Normally in Taiwan the legislature and city councils only cut executive branch proposed budgets by two percent or less.

The Ministry of Economic Affairs has deployed 159 emergency wells and created an emergency desalinization plant to tackle a looming water shortage.

Google has opened a new 16-floor office in Banqiao in New Taipei to serve as the company’s largest hardware research and development base outside the United States.
The number of Google employees in Taiwan has risen 10-fold over the past five years, and Google expects it will continue to grow.

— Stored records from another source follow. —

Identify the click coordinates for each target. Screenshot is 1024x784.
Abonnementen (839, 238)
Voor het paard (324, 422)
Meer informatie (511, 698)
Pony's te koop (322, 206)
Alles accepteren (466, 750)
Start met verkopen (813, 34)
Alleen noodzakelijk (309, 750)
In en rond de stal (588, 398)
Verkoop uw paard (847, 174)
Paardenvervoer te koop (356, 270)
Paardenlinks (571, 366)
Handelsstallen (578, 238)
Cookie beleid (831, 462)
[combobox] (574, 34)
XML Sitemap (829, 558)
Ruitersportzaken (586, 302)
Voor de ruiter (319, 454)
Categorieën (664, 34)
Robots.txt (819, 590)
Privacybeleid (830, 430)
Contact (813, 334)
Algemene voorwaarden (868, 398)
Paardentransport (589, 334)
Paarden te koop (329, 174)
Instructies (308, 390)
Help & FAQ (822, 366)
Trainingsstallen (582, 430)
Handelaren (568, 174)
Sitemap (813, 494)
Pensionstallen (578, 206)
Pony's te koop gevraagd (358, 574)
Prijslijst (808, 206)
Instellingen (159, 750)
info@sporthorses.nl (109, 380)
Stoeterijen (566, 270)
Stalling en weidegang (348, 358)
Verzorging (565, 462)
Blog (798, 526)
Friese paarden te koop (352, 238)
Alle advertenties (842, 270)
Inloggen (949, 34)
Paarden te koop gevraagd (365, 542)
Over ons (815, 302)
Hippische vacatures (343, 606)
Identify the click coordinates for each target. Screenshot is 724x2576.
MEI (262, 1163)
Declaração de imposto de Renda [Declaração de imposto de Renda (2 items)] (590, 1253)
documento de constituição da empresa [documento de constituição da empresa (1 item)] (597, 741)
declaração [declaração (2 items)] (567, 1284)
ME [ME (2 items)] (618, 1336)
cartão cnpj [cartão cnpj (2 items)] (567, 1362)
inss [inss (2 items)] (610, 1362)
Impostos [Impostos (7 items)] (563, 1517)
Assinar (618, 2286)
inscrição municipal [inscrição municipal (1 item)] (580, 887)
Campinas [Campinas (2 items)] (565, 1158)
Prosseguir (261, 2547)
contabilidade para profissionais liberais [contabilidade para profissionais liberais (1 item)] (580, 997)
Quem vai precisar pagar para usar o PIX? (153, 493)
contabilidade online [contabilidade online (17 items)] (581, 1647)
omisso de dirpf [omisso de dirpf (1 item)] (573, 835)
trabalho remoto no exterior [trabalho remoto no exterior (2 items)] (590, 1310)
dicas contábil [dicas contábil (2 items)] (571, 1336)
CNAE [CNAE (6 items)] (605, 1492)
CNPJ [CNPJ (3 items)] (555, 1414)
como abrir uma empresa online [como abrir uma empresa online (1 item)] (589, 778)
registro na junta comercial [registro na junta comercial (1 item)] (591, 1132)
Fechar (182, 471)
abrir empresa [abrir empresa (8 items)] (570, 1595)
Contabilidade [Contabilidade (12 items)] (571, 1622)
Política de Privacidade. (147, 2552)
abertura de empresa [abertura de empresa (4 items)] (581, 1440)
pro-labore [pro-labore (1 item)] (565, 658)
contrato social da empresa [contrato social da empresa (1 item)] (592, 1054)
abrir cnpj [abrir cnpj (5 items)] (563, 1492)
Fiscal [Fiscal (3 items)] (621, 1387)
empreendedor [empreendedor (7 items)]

Four major contract chipmakers in Taiwan have agreed to assign capacity to manufacture chips for car use in a bid to alleviate a global shortage of automotive chips.
The move comes as Japan has added to the growing international chorus calling for Taiwan to ramp up production.

According to the National Development Council (NDC), Taiwan’s economic indicators flashed the first yellow-red light in nearly a decade in December, indicating a warming economy.
Even better, the economic leading indicator, which evaluates the economic climate over the next three to six months, also moved higher in the month.
That’s not all, National Central University survey showed consumer sentiment edged up this month as people displayed more confidence in job hunting, stock investment and purchases of durable goods.
That’s in spite of the cluster outbreak in Taoyuan.
However, housing transactions last year hit a seven-year high, which is not good news for younger workers.

The Executive Yuan’s Department of Cybersecurity in December detected just shy of 100,000 cybersecurity threats involving the government’s backbone networks.
That is the highest number of monthly incidents in nearly two years.

The Navy has revealed to the public for the first time the locally built M109 special operations speedboat that will be used by the military to defend harbors and counter-terrorists, pirates and hijackers at sea.
The Air Force, meanwhile conducted a rare public drill of loading a type of locally made cruise missiles that reportedly has a range within reach of coastal Chinese provinces.

Beijing has recently been escalating the belligerence in their tone and their overt threats in their pronouncements on Taiwan.
A Chinese Defence Ministry spokesman said, for example, “We warn those ‘Taiwan independence’ elements: those who play with fire will burn themselves, and ‘Taiwan independence’ means war.”
A Taiwan Affairs Office spokesperson said “in order to effectively handle interference from foreign forces and secessionist activities made by a few Taiwan secessionists, we will not promise to abandon the use of force, and we reserve the right to take all measures. This will never change.”
Specific references to war have significantly risen over the last year.